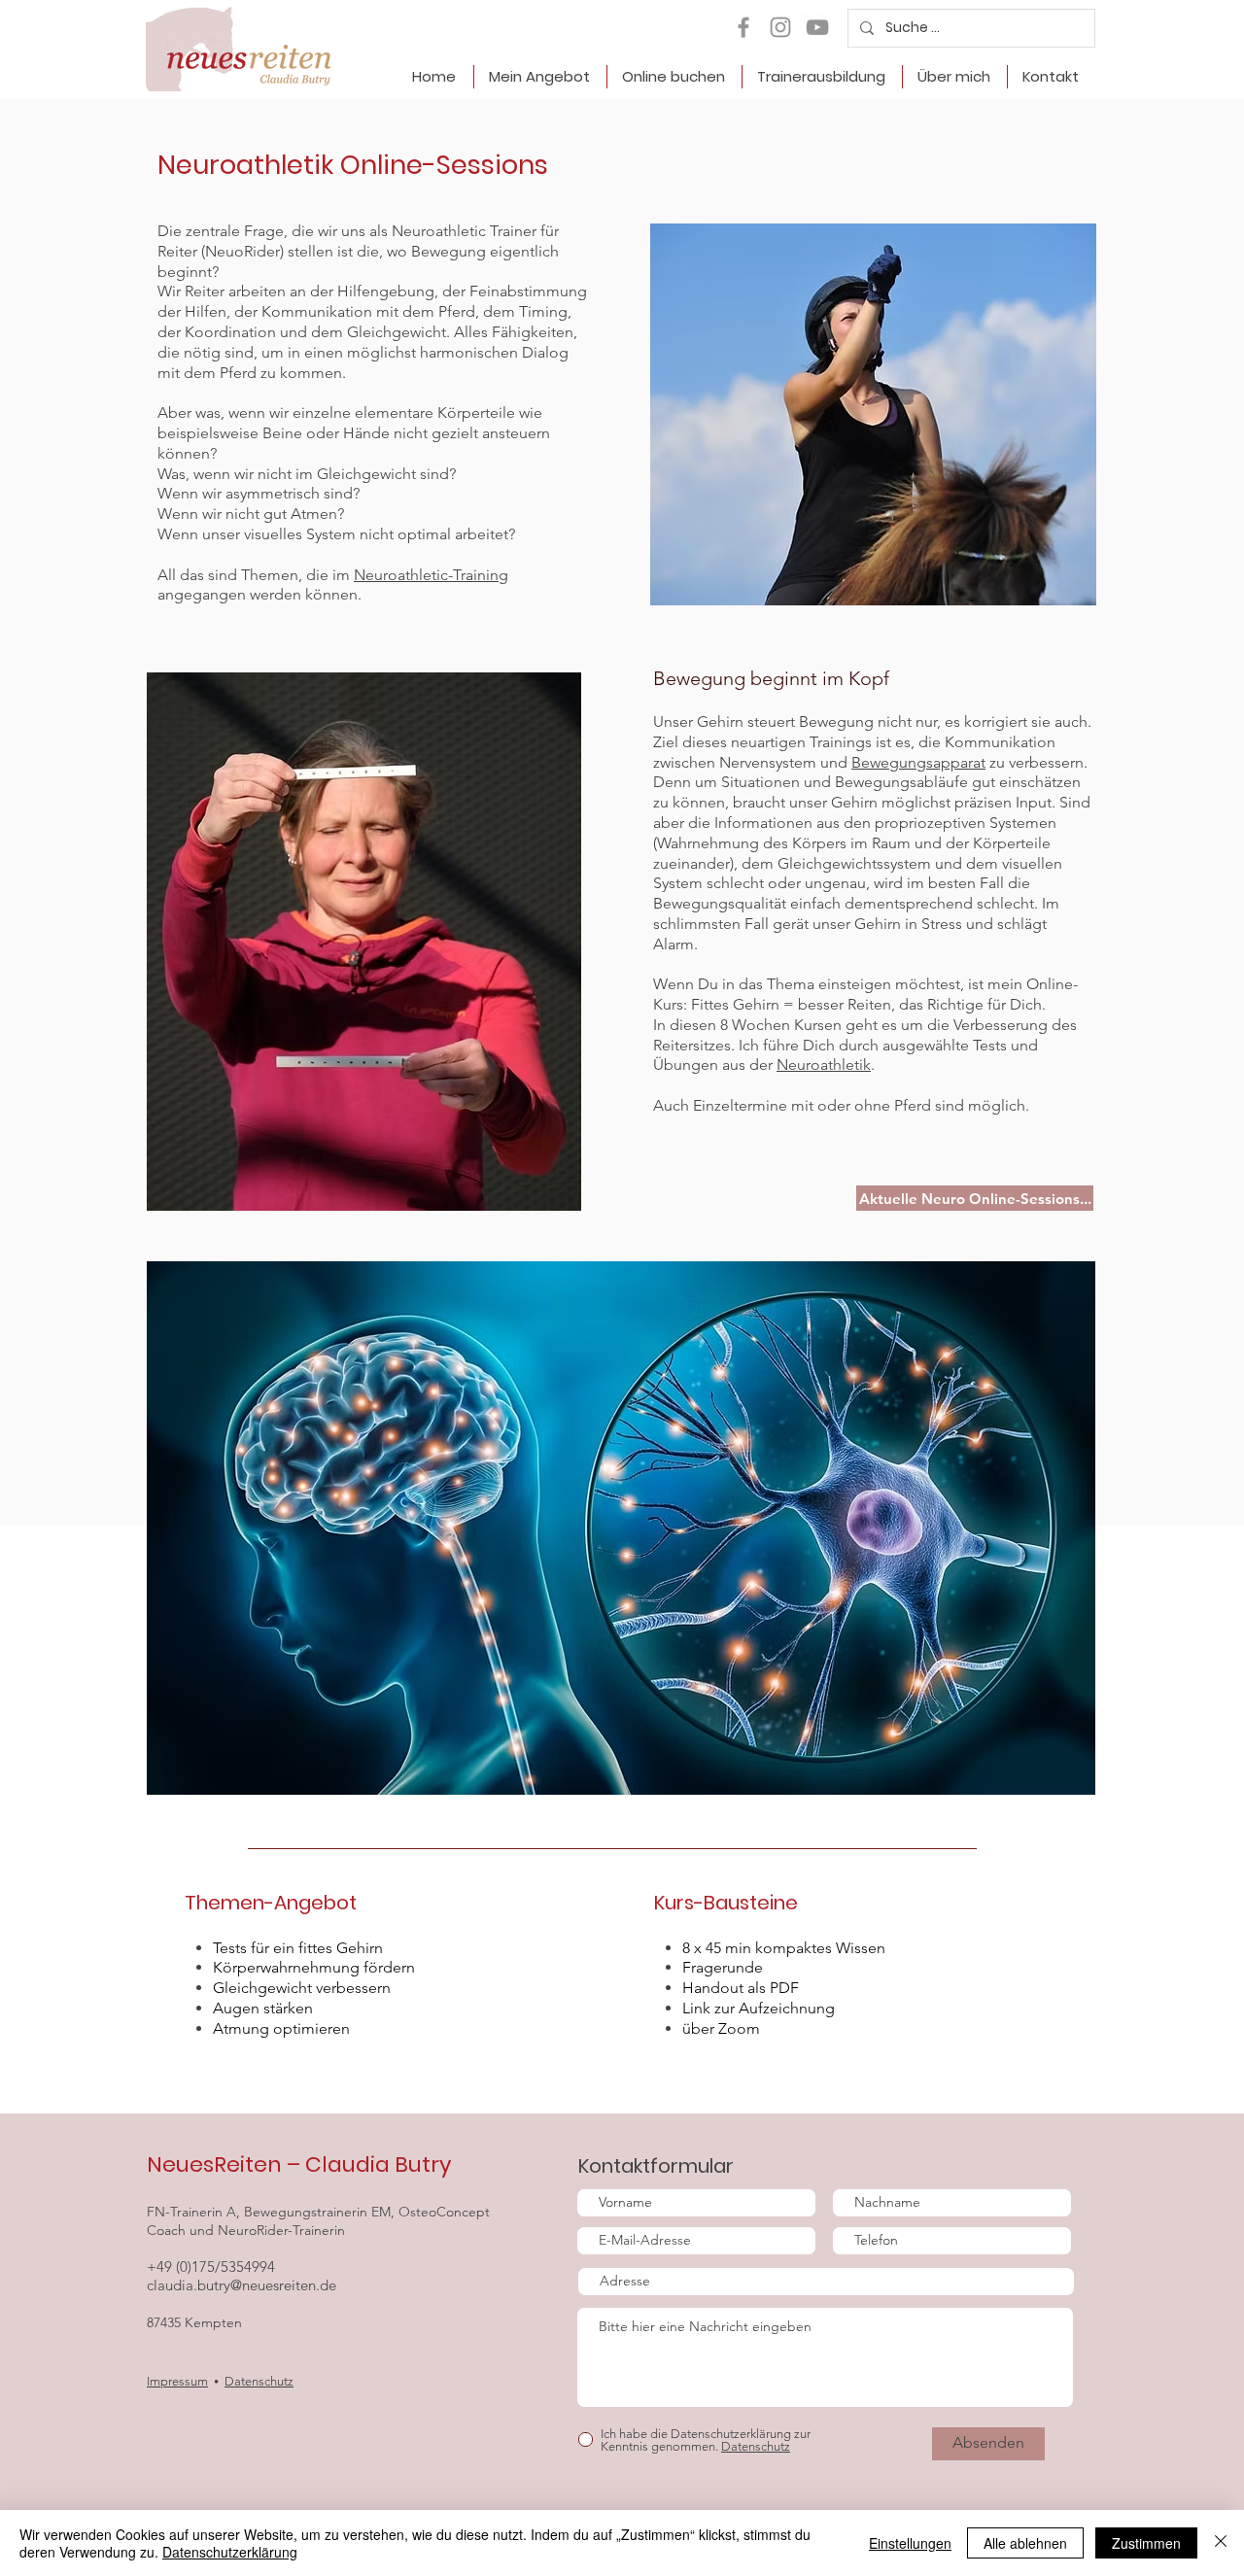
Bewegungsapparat (918, 762)
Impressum (177, 2381)
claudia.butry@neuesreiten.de (241, 2285)
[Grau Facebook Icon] (743, 27)
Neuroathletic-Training (431, 575)
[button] (539, 76)
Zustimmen (1146, 2543)
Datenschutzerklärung (229, 2551)
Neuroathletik (824, 1064)
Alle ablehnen (1025, 2543)
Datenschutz (259, 2381)
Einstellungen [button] (910, 2543)
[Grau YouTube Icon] (817, 27)
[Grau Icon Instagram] (780, 27)
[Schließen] (1220, 2542)
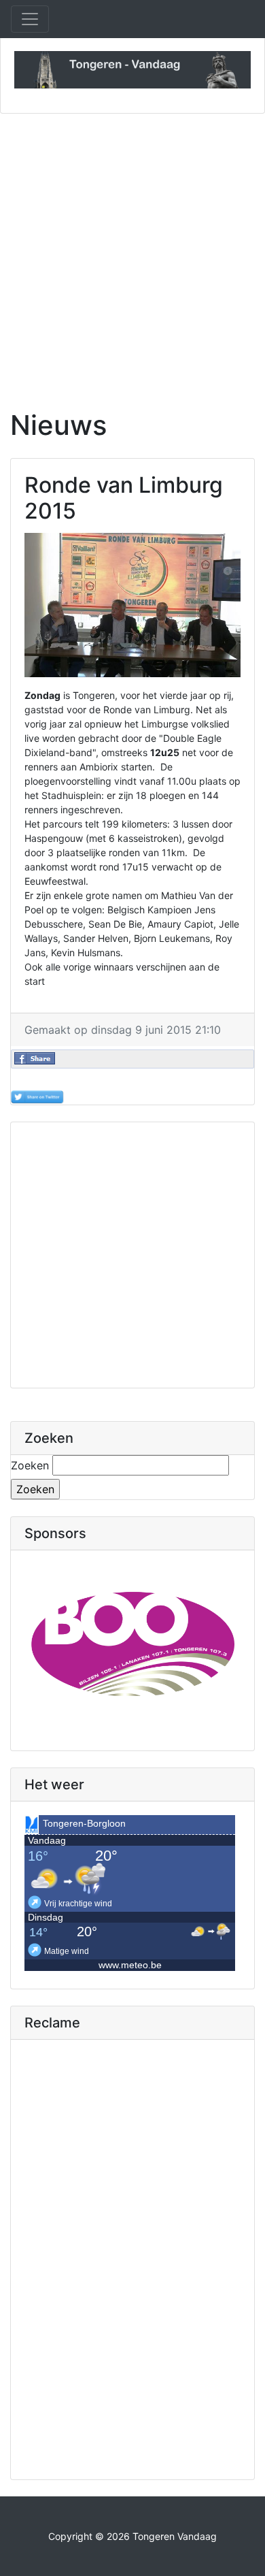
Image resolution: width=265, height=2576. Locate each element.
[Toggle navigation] (30, 19)
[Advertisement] (132, 253)
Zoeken (30, 1465)
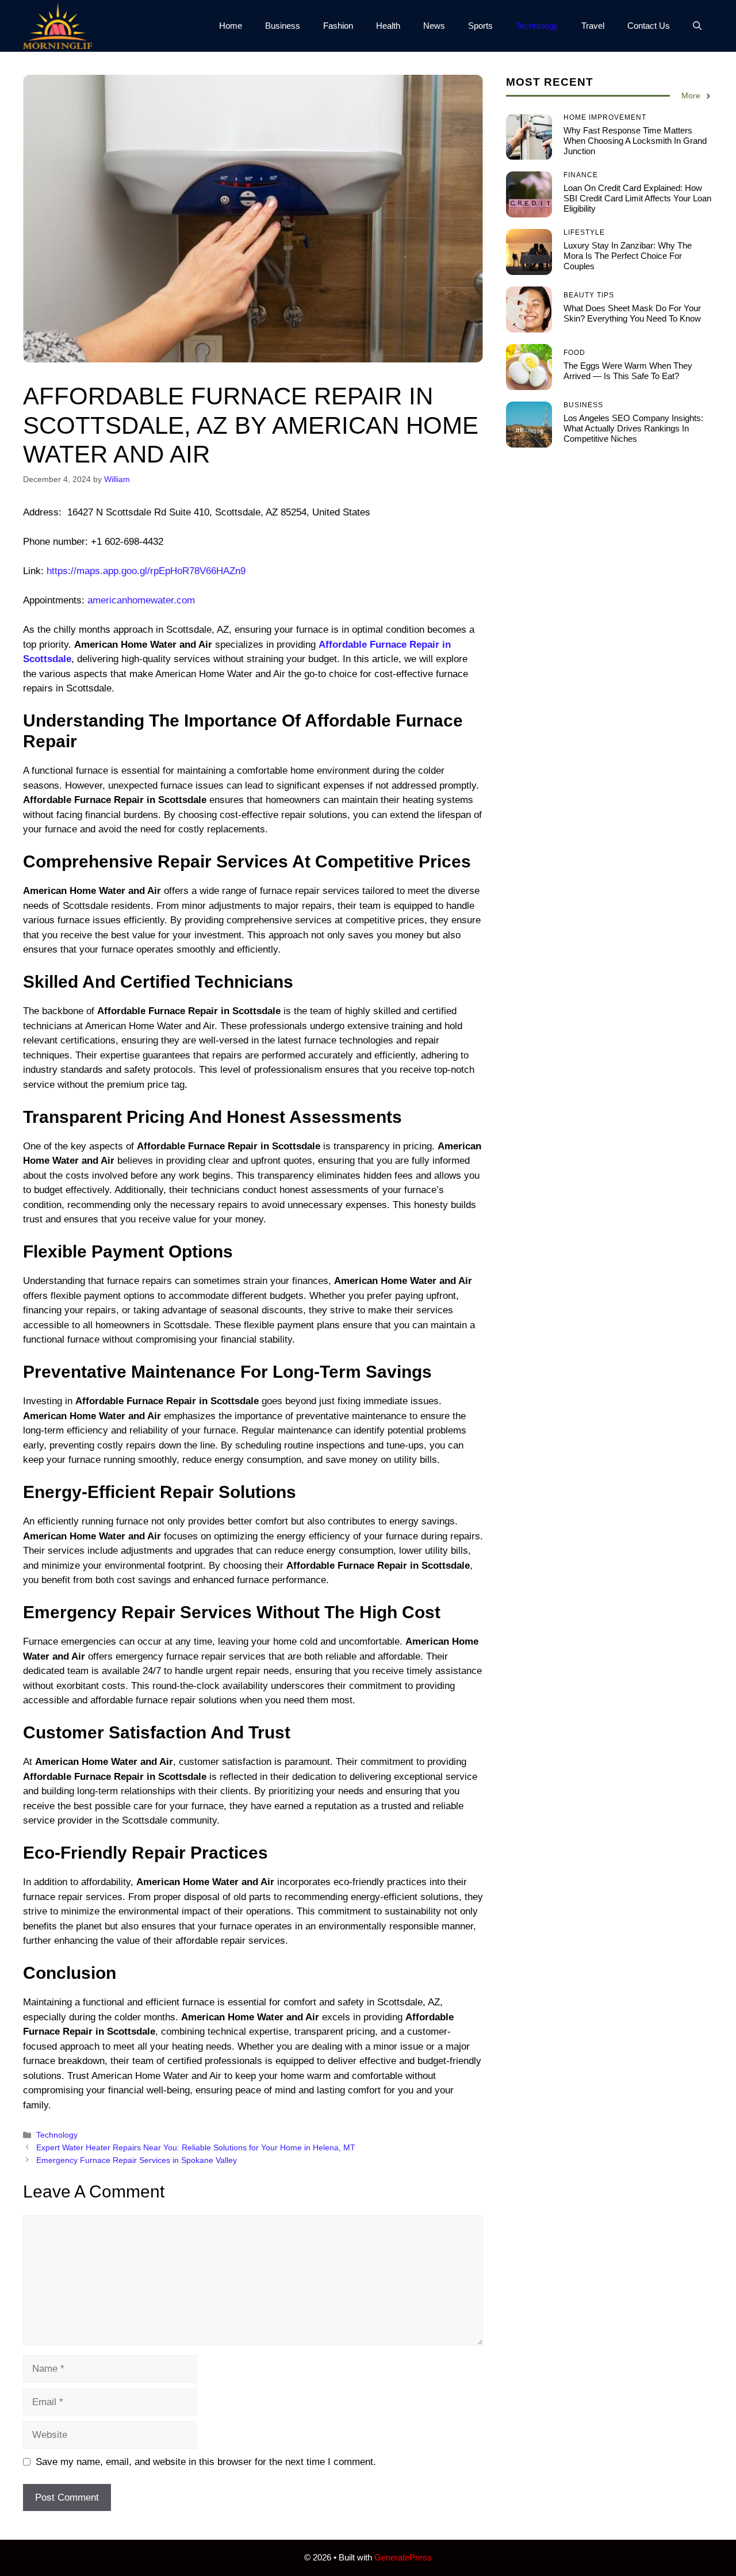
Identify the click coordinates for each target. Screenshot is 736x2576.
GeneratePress (403, 2557)
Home (230, 25)
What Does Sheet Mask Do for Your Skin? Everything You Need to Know (632, 313)
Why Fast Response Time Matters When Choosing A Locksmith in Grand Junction (635, 140)
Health (388, 25)
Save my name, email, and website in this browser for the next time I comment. (206, 2461)
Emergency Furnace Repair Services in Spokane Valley (136, 2160)
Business (282, 25)
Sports (480, 25)
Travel (592, 25)
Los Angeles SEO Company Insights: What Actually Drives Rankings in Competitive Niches (633, 428)
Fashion (338, 25)
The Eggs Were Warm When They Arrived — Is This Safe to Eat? (628, 371)
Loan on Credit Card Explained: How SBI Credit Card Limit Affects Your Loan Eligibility (637, 198)
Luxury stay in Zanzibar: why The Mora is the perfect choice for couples (628, 255)
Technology (537, 25)
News (434, 25)
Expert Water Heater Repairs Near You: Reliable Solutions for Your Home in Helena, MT (195, 2147)
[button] (697, 26)
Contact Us (648, 25)
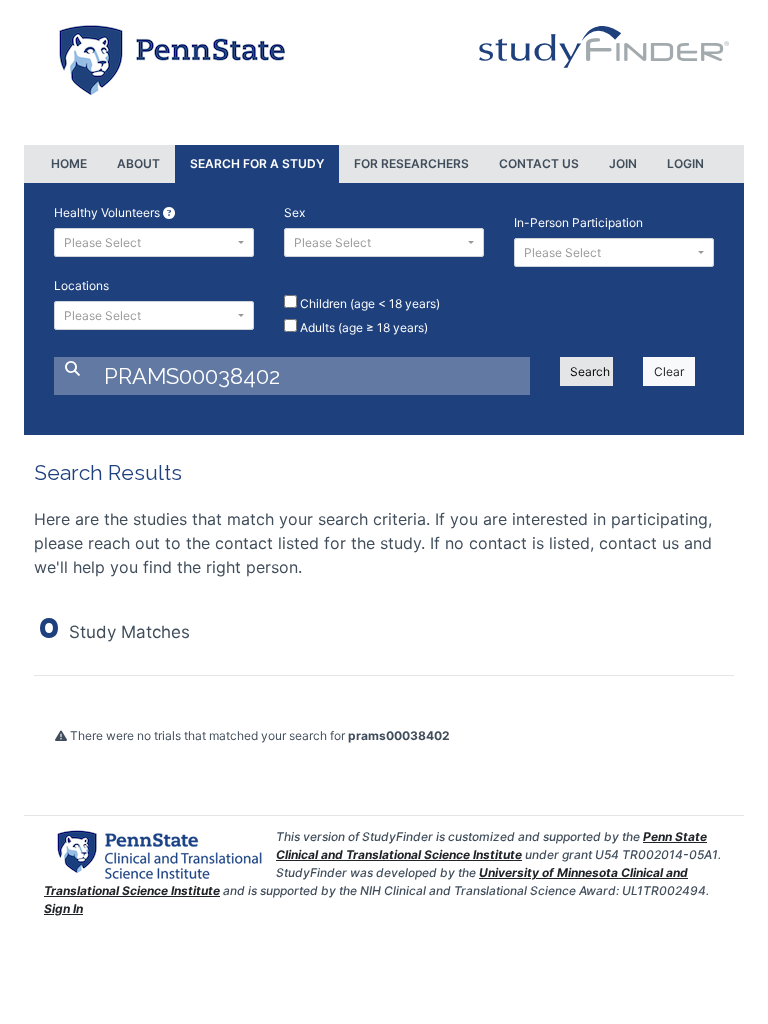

» TASK BRIEF: Copy the lines from the line that contains "News (434, 25)" through the end of the records, exactly and with nothing added; leave the pictures out.

» ANSWER TO THE PROBLEM:
News (434, 25)
Expert Water Heater Repairs Near You: Reliable Solutions for Your Home in Helena, MT (195, 2147)
[button] (697, 26)
Contact Us (648, 25)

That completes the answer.